- Data -
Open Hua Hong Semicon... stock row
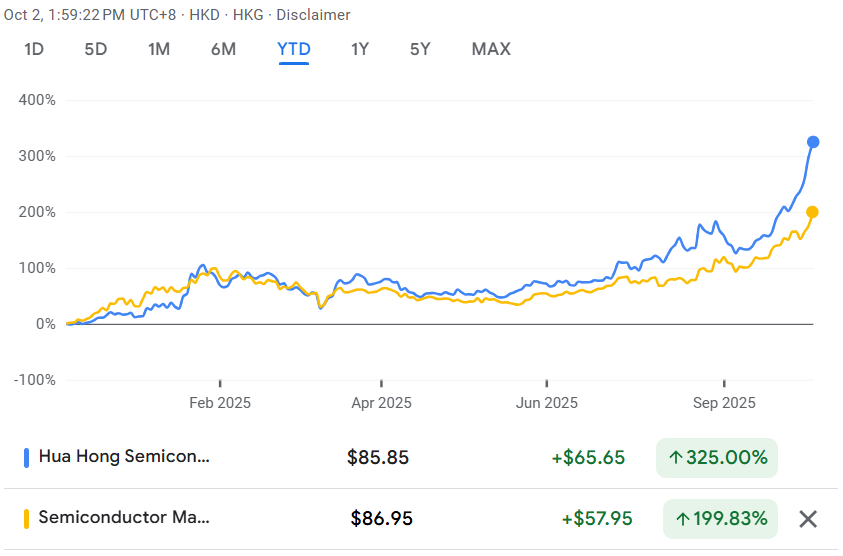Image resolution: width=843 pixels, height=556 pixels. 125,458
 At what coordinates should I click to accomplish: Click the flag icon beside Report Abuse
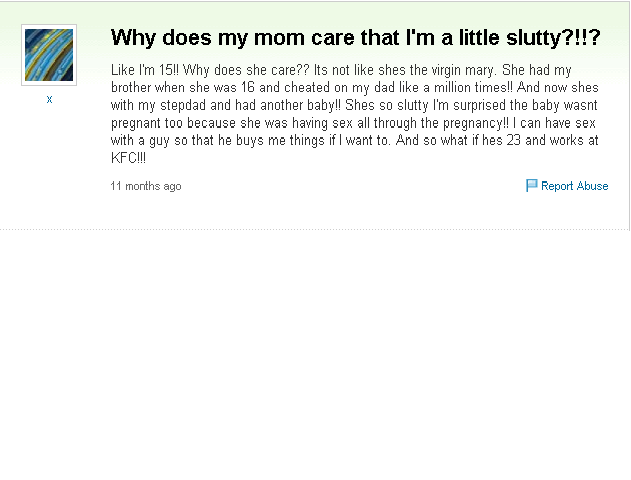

==

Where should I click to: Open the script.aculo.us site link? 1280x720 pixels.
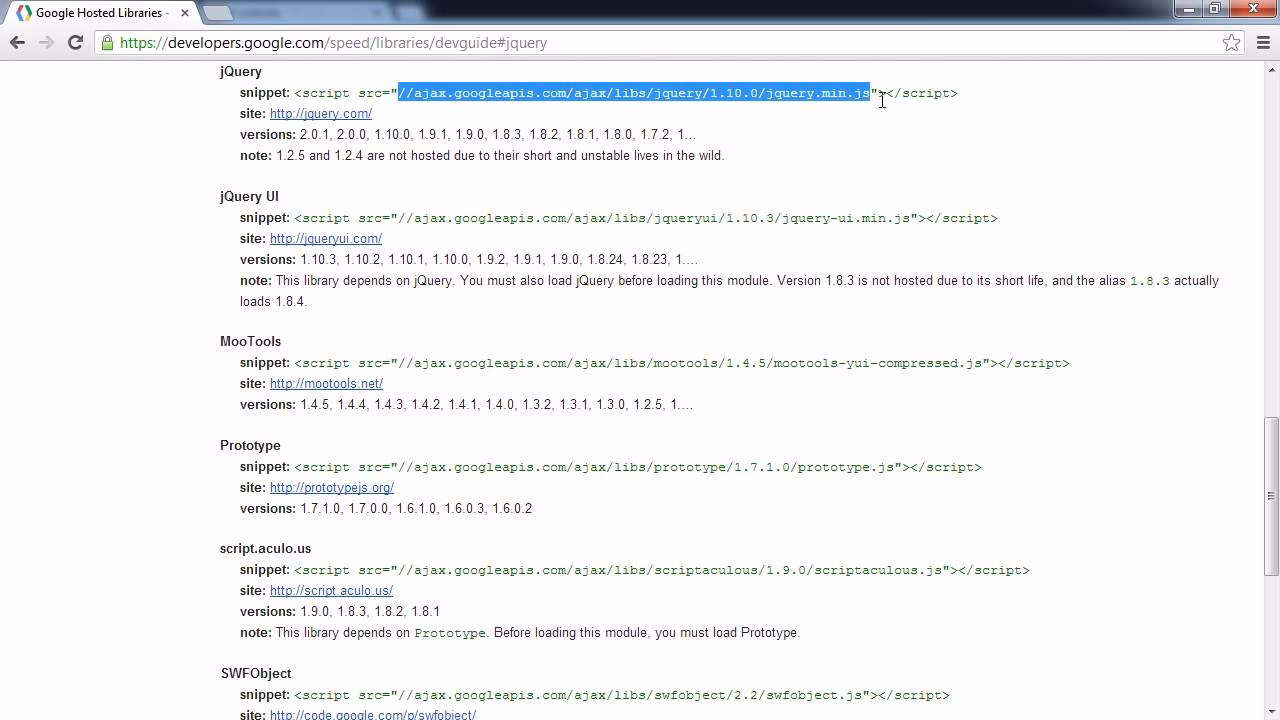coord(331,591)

- Task requirements -
In the records above, find the line with "Open Hua Hong Semicon... stock row" and the line with "At what coordinates". Write out exactly those lines and every one between, with no pictures and no other lines.

- Response to this exercise -
Open Hua Hong Semicon... stock row
Image resolution: width=843 pixels, height=556 pixels. 125,458
 At what coordinates should I click to accomplish: Click the flag icon beside Report Abuse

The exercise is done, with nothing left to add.